From: Jet Propulsion Laboratory
Posted: Saturday, March 1, 2008
A bright streak of cloud graces the northern skies of Titan. This is the second time the Cassini spacecraft's imaging cameras have spotted clouds at 60 degrees north latitude on Titan -- the previous occasion being the Feb. 2007 observations during which the cameras saw the dark, hydrocarbon lakes that cover much of the north.
That cloud feature is visible at the bottom of the still image in Exploring the Wetlands of Titan .
The circular, 400-kilometer wide impact feature Menrva can be seen near center. North on Titan (5,150 kilometers, or 3,200 miles across) is up and rotated 26 degrees to the right.
The image was taken with the Cassini spacecraft narrow-angle camera on Jan. 20, 2008 using a combination of spectral filters sensitive to wavelengths of polarized infrared light centered at 938 and 746 nanometers. The view was acquired at a distance of approximately 1.3 million kilometers (800,000 miles) from Titan and at a Sun-Titan-spacecraft, or phase, angle of 58 degrees. Image scale is 8 kilometers (5 miles) per pixel. Due to scattering of light by Titan's hazy atmosphere, the sizes of surface features that can be resolved are a few times larger than the actual pixel scale.
The Cassini-Huygens mission is a cooperative project of NASA, the European Space Agency and the Italian Space Agency.

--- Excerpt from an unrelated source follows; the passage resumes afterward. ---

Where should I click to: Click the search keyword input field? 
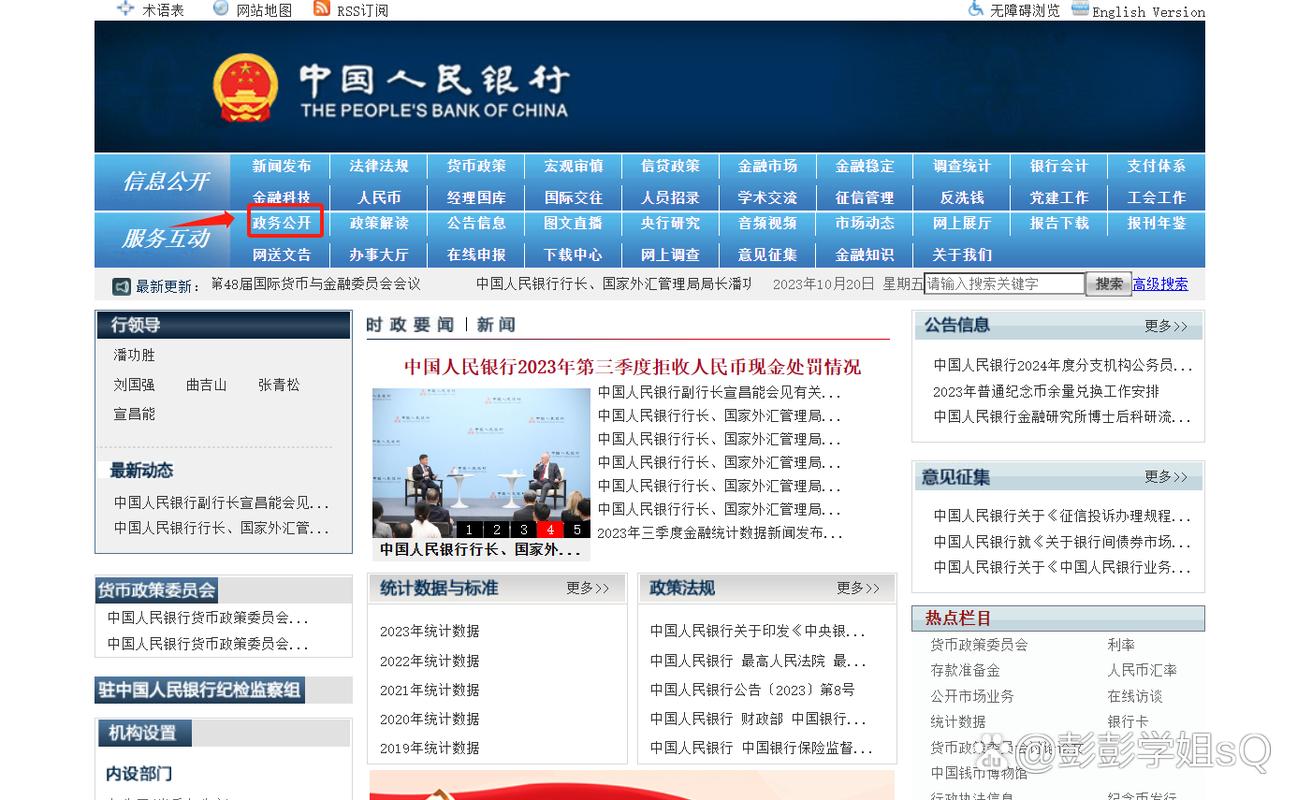coord(1004,284)
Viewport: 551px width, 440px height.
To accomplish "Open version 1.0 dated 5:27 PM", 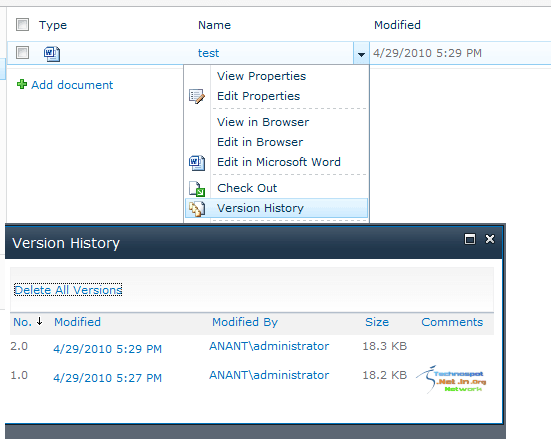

The Jet Propulsion Laboratory, a division of the California Institute of Technology in Pasadena, manages the mission for NASA's Science Mission Directorate, Washington, D.C. The Cassini orbiter and its two onboard cameras were designed, developed and assembled at JPL. The imaging operations center is based at the Space Science Institute in Boulder, Colo.